What is crossing midline?
You may have heard your Occupational Therapist or Physical Therapist talk about the importance of “crossing midline”. Well, what exactly does that mean? Crossing the body’s midline is the ability to reach across the body in the opposite direction with arms and legs. This allows children to cross their body and complete a task on the opposite side of their body. Tasks such as handwriting, tying shoes, and retaining objects placed on opposite sides of the body require the ability to sufficiently cross midline without switching hands.
How can I tell if my child is not crossing midline?
– Uses left hand for activities on the left side of the body and right hand for activities on right side of the body.
– Rotating their whole body to pick up an object placed on the opposite side of the body.

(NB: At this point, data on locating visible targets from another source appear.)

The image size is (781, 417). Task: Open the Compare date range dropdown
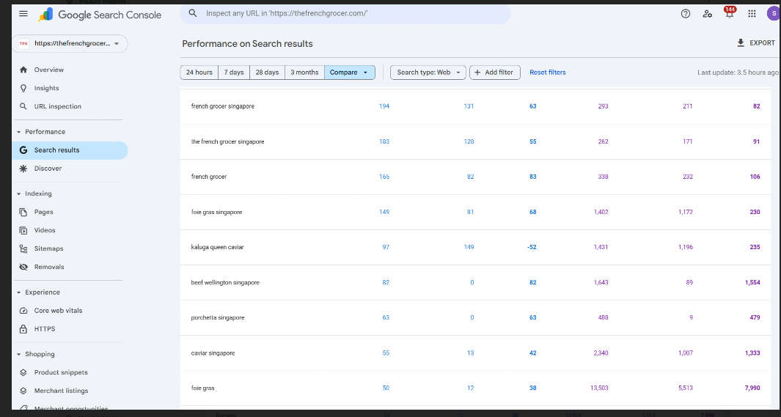tap(349, 73)
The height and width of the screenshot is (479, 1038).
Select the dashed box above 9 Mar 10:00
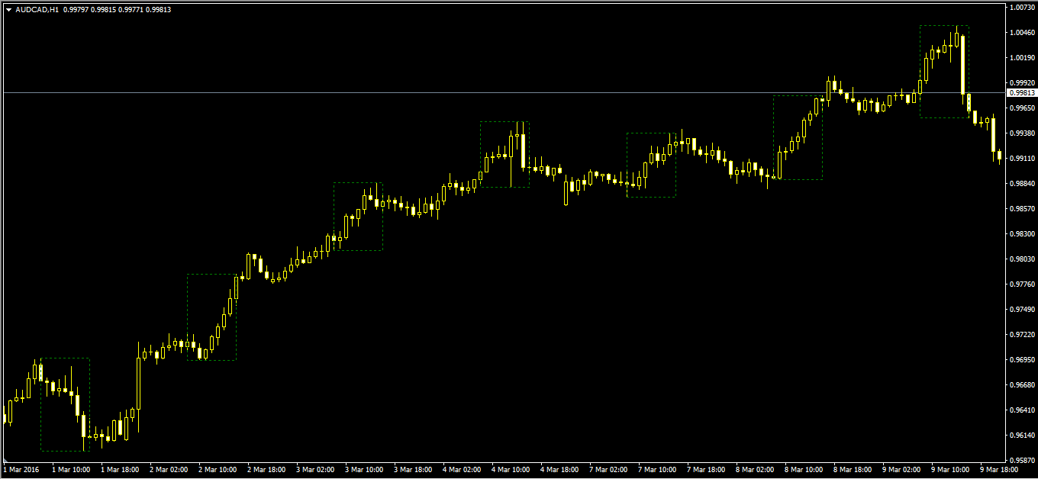944,72
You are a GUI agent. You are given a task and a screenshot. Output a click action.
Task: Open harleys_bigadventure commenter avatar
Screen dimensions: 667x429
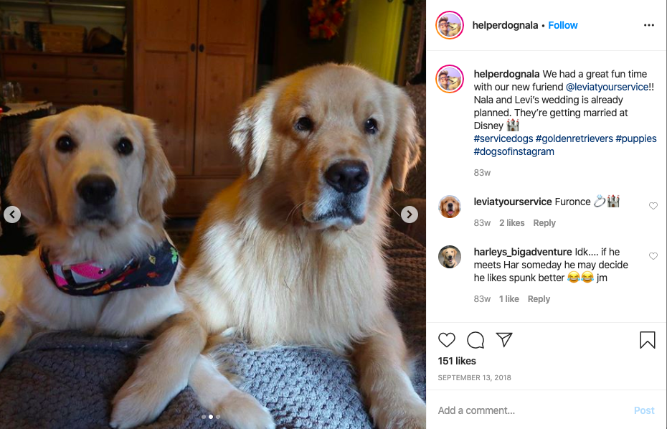[x=450, y=257]
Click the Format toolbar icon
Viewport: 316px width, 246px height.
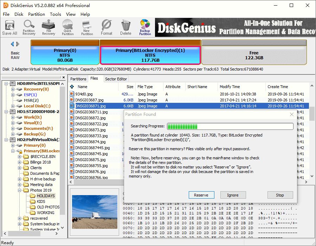pos(107,27)
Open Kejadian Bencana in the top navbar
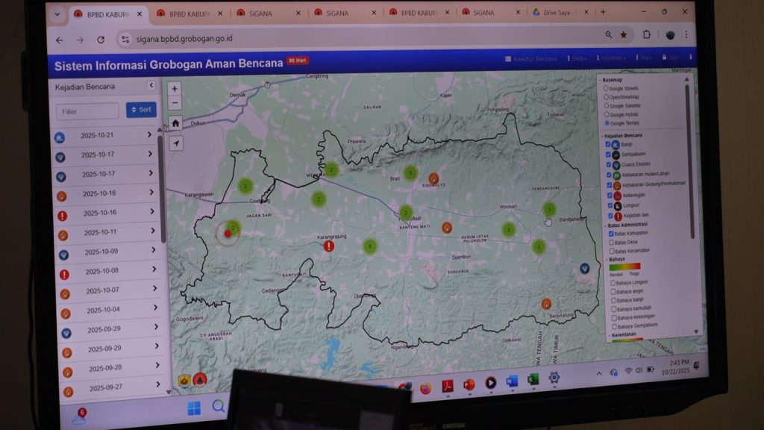Screen dimensions: 764x430 (531, 58)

– Unable to complete certain gross motor activities such as x marches or scissor kicks.
– Switching hands when completing fine motor tasks such as writing or using a fork.
Activities for crossing midline
Below are some activities to increase crossing midline. Work on these activities at home to improve strength and coordination.
– Bilateral Activities (using both sides of the body) such as stringing beads, cutting tasks, folding paper, and playing with connect toys. Encourage the child to use each hand equally.
– Placing stickers on the opposite hand and having them take it off with the other hand.
– Draw infinity sign on a vertical surface (white board). Practice that motion in writing and in the air.
– Marching activities. Bring right hand to left knee and left hand to right knee as they step up.
– Passing Ball relays. Twist at the hips and take turns passing the ball in different directions, crossing the arms past the torso.